**Task data**
________________________

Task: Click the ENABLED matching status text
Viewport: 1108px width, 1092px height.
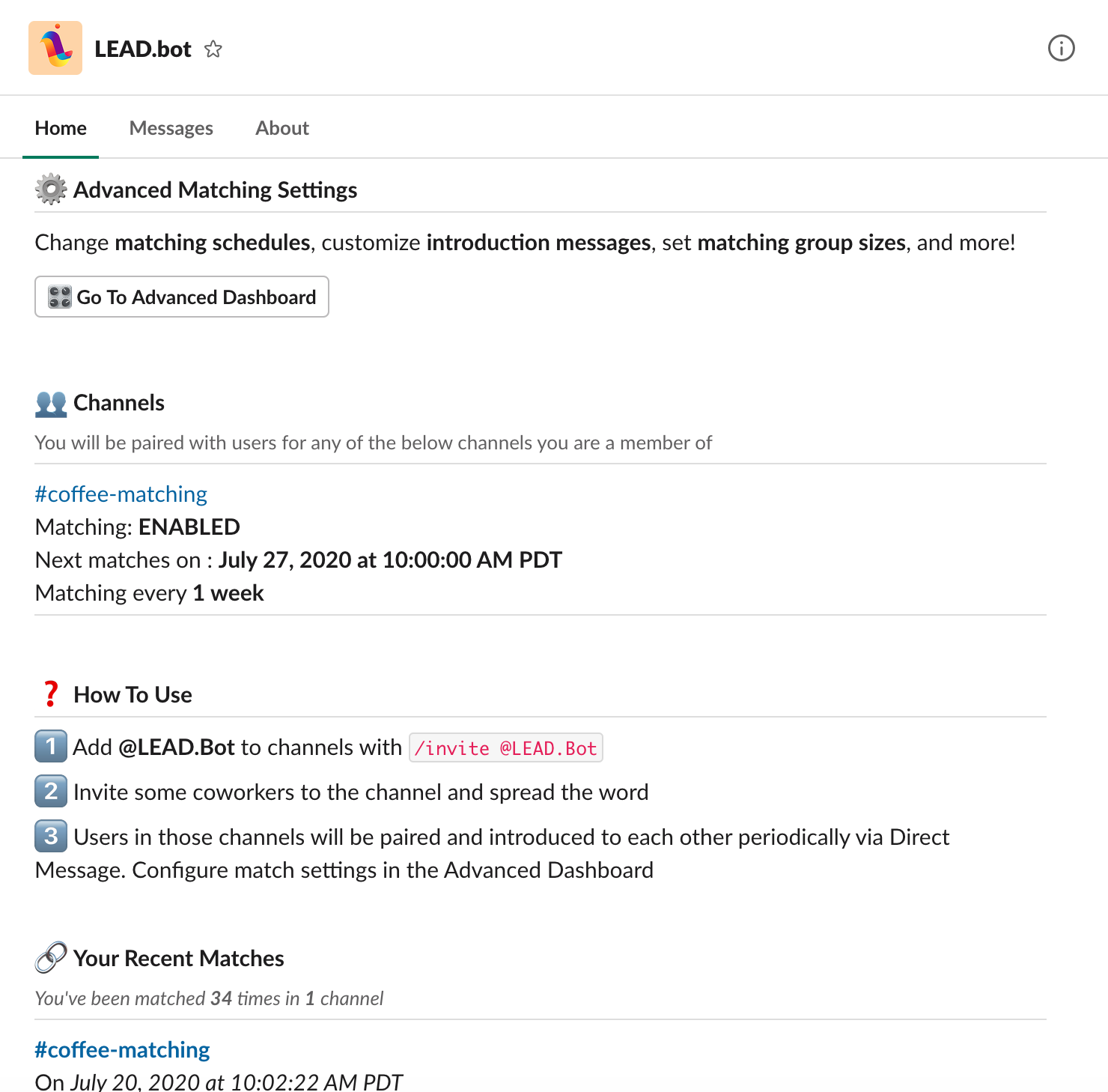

________________________

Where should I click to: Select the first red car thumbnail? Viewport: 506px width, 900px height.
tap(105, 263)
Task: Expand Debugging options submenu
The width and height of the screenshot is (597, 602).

________________________

**What needs to be done**
Return each line from the entries above that contains the word "width".

**Finished answer**
Viewport: 1108px width, 1092px height.
Where should I click to: Select the first red car thumbnail? Viewport: 506px width, 900px height.
The width and height of the screenshot is (597, 602).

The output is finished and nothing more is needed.